Warner Bros. Pictures

Or maybe it did, in a way. After all, in a November 2018 interview with The Los Angeles Times, Kravitz said that Leta’s race was an intentional choice. “This takes places in the 1920s, so what was it like to be a person of color in this world at this time? She might have been one of the only children of color in Hogwarts at that time,” she said. “She’s an outcast and whether it’s spoken about or not, I associate that, of course, partly with what she looks like. I think they were mostly only auditioning women of color for this role. I know it was an important thing for Jo. She was very aware of what she was doing.” That last point is debatable, as Rowling’s history of magic in America was accused of showing a simplistic, white feministic take on American history while also appropriating Native American culture at the same time. At the very least, Rowling just seems committed to representing people of color in her new wizarding world franchise without considering that good representation is more than just casting. If she had, she wouldn’t have written Leta the way that she did.

And that’s why I wish that she hadn’t written her at all. The teases of Leta’s complicated history with Newt in the first film were enough to make me love her. I wrote in 2017,

“All I want from the films is to see another heroic black woman, more competent than Seraphina Picquery before her, who parts on better terms with the man whose heart she clearly broke… Give her a chance to change the world, the way she's changed mine.”

While I’m glad that Leta didn’t turn out to be evil like everyone, including Grindelwald (Johnny Depp) to his detriment, believed she would be, I wish I hadn’t set my standards for the character so low. Because Leta deserved better from me, and she certainly deserved better from this movie.
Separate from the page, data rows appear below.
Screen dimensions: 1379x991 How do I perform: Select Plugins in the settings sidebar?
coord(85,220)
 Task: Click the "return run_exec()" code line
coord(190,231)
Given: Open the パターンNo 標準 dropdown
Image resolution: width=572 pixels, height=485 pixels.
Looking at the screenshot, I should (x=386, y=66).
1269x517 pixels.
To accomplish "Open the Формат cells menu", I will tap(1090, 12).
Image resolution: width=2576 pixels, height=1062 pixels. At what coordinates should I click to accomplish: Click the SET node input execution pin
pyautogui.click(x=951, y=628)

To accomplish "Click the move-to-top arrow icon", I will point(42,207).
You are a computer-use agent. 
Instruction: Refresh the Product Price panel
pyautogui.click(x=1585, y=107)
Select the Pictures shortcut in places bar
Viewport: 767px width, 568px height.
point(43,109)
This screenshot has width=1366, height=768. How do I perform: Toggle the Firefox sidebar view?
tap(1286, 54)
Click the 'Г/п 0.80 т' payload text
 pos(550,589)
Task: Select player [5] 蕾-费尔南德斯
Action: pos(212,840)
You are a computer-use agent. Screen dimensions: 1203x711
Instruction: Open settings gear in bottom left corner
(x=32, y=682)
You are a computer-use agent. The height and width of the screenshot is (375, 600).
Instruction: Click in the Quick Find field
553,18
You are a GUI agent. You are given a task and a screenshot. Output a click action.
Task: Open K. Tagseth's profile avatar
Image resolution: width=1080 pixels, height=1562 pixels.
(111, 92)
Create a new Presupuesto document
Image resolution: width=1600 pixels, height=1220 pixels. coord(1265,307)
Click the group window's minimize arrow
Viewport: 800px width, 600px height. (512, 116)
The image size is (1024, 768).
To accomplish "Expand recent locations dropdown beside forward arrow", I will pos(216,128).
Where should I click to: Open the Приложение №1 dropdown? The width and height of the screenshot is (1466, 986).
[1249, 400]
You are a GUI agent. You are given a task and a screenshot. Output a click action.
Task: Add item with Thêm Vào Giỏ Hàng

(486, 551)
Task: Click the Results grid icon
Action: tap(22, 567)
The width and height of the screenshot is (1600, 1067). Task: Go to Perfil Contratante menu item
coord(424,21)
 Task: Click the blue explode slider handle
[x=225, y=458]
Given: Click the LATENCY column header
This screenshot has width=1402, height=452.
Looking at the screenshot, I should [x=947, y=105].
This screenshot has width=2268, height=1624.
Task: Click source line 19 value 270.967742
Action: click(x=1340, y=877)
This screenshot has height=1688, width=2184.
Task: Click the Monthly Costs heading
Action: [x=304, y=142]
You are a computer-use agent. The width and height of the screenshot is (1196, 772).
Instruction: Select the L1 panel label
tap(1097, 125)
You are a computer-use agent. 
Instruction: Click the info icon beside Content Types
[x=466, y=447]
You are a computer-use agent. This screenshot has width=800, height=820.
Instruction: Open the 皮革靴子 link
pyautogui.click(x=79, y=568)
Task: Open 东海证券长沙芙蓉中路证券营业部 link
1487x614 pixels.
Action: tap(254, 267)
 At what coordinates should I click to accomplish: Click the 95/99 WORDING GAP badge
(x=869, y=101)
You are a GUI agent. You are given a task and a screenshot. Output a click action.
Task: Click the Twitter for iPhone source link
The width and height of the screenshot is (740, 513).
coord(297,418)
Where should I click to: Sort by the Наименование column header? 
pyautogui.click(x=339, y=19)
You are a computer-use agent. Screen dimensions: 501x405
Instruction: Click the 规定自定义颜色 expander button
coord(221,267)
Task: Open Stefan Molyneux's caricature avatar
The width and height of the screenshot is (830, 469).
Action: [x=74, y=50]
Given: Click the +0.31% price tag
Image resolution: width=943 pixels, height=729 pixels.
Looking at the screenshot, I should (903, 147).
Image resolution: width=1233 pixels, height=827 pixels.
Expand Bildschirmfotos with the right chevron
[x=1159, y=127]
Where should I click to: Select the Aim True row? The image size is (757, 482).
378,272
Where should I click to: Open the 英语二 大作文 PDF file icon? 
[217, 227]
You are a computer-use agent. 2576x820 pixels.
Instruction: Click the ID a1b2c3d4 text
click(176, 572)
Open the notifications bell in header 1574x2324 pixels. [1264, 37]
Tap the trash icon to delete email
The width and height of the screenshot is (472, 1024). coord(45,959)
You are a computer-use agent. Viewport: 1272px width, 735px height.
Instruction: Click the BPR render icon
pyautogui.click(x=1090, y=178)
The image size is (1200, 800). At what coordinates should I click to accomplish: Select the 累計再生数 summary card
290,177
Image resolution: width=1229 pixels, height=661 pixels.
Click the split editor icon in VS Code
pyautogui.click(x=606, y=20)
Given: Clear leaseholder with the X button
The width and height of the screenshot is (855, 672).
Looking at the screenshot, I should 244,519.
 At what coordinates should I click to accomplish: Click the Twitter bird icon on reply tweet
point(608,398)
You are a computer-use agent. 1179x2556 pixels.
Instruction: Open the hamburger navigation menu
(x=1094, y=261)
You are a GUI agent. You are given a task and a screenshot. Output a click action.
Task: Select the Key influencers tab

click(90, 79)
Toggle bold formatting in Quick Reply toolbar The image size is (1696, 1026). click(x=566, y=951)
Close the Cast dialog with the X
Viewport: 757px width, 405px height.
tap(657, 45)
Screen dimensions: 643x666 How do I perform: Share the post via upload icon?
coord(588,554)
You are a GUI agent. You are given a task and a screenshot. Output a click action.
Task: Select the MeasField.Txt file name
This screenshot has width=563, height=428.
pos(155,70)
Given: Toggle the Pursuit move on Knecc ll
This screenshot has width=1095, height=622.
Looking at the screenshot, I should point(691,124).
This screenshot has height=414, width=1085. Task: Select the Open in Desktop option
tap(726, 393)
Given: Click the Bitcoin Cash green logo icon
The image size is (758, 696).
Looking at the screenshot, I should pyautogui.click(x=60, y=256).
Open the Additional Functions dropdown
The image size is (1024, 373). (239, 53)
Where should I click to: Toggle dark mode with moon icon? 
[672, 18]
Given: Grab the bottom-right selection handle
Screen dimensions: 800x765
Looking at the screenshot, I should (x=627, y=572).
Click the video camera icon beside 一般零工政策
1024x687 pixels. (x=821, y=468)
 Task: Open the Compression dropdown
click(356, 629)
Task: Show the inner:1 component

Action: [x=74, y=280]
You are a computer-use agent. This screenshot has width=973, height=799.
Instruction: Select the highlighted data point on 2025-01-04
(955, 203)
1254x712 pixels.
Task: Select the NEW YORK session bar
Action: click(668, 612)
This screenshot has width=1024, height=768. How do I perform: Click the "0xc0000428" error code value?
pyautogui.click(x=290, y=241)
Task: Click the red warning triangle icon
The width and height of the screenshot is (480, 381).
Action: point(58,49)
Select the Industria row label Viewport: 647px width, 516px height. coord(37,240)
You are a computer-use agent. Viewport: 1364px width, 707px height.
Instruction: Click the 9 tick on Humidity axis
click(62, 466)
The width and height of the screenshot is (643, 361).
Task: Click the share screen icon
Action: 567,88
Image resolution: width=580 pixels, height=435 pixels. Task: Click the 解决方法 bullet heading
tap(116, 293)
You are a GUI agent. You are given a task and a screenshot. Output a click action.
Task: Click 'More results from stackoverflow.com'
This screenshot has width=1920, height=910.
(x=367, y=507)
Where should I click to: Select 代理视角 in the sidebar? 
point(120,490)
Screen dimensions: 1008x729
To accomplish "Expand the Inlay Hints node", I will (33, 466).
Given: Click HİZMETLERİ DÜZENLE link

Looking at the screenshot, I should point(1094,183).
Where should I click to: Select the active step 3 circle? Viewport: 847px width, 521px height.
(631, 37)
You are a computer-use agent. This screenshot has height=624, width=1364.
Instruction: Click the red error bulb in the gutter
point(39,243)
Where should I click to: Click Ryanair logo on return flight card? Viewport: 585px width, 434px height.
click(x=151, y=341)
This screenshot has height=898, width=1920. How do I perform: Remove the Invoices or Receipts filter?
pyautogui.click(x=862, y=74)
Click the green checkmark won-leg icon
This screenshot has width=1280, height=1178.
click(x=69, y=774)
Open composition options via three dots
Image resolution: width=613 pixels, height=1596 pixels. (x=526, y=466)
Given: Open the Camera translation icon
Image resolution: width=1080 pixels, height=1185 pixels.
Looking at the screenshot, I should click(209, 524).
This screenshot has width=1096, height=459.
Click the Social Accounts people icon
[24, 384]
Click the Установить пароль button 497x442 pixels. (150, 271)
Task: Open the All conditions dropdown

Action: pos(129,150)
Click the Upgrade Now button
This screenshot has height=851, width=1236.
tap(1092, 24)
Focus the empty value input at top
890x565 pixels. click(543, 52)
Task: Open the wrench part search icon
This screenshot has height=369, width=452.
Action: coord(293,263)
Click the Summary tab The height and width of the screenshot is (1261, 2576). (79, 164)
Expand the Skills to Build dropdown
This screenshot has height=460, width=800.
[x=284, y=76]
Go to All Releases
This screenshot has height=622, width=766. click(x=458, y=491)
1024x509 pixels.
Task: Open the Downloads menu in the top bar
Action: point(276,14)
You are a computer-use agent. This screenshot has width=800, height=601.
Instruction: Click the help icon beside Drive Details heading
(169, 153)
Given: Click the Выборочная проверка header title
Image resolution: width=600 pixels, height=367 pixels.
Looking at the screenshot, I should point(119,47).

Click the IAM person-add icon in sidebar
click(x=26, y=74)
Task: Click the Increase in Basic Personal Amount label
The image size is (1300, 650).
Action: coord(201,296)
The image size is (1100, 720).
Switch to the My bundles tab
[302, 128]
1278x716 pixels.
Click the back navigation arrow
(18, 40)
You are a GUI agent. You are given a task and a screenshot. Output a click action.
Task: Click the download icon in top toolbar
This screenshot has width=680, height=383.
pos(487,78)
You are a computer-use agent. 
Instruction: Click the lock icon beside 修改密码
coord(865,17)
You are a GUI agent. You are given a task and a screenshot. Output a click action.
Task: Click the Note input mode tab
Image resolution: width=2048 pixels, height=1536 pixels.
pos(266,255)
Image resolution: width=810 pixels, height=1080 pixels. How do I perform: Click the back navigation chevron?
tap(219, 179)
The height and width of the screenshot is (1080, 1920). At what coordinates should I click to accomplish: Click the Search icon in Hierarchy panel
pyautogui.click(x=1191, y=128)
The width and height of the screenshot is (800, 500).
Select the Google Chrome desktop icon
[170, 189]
I don’t believe that her story is done in these films, whether she managed to survive the fire or not. After all, while reading Newt’s mind, Queenie (Alison Sudol) describes Leta as a “taker” when a man like Newt needs a “giver” — and we see Leta do very little but give in the second film until she has nothing left to give but her own life. But after seeing her story in this film, I’m done. I’m done with the childhood part of me that will always yearn to see myself represented in the Harry Potter films, on purpose and not, as in the case of Black Hermione, as an if-you-squint afterthought. I’m done being asked to be content with characters like incompetent Madam President Seraphina Picquery (Carmen Ejogo) and abused Leta Lestrange, neither of whom were allowed to let their identities as black women in a white-dominated world intersect with their identities as women in a male-dominated world to create a fully-realized character. I’m done consuming new additions to the wizarding world that raised and influenced me personally and creatively, when those new additions do little but harm me in the end, especially as Rowling continues to be a controversial figure who refuses to acknowledge or learn from criticism. I’m just done.

For me, the tragedy of Leta Lestrange’s character isn’t that she was unable to find acceptance in her family because she was a woman and in her society because she was a Lestrange. The tragedy is that she taught me that I should have been happy that her creator never tried to represent me with a black woman as a main character. It only hurts both of us when Rowling tries.